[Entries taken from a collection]
--------------------------------

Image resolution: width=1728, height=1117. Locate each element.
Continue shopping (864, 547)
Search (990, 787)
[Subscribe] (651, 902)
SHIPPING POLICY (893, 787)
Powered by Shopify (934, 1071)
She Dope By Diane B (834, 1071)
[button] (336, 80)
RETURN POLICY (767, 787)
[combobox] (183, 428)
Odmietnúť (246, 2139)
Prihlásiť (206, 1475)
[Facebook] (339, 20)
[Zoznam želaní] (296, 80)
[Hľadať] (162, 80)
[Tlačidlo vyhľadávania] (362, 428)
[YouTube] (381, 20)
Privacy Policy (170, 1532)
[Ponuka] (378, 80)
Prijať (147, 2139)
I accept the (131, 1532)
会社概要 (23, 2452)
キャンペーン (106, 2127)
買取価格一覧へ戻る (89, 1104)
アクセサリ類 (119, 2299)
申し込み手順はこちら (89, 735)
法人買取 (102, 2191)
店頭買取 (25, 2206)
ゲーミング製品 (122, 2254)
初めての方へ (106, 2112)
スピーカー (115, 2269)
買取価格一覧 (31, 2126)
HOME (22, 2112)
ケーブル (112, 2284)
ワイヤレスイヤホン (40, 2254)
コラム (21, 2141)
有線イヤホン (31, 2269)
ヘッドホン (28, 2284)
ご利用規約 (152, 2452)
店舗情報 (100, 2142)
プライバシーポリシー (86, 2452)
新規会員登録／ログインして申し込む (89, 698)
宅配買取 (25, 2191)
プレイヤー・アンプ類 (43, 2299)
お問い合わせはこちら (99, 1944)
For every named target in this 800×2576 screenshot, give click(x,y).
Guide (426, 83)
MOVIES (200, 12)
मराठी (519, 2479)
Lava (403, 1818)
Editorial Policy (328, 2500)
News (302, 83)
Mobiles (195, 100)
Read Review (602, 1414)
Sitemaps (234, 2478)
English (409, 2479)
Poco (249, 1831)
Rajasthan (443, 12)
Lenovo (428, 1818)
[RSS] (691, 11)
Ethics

--------------------------------

» **WHAT YOU SHOULD DO**
From the data above, output exactly the lines between the one containing "キャンペーン (106, 2127)" and the one containing "コラム (21, 2141)", counting both of them.

» **WRITTEN RESPONSE**
キャンペーン (106, 2127)
買取価格一覧へ戻る (89, 1104)
アクセサリ類 (119, 2299)
申し込み手順はこちら (89, 735)
法人買取 (102, 2191)
店頭買取 (25, 2206)
ゲーミング製品 (122, 2254)
初めての方へ (106, 2112)
スピーカー (115, 2269)
買取価格一覧 (31, 2126)
HOME (22, 2112)
ケーブル (112, 2284)
ワイヤレスイヤホン (40, 2254)
コラム (21, 2141)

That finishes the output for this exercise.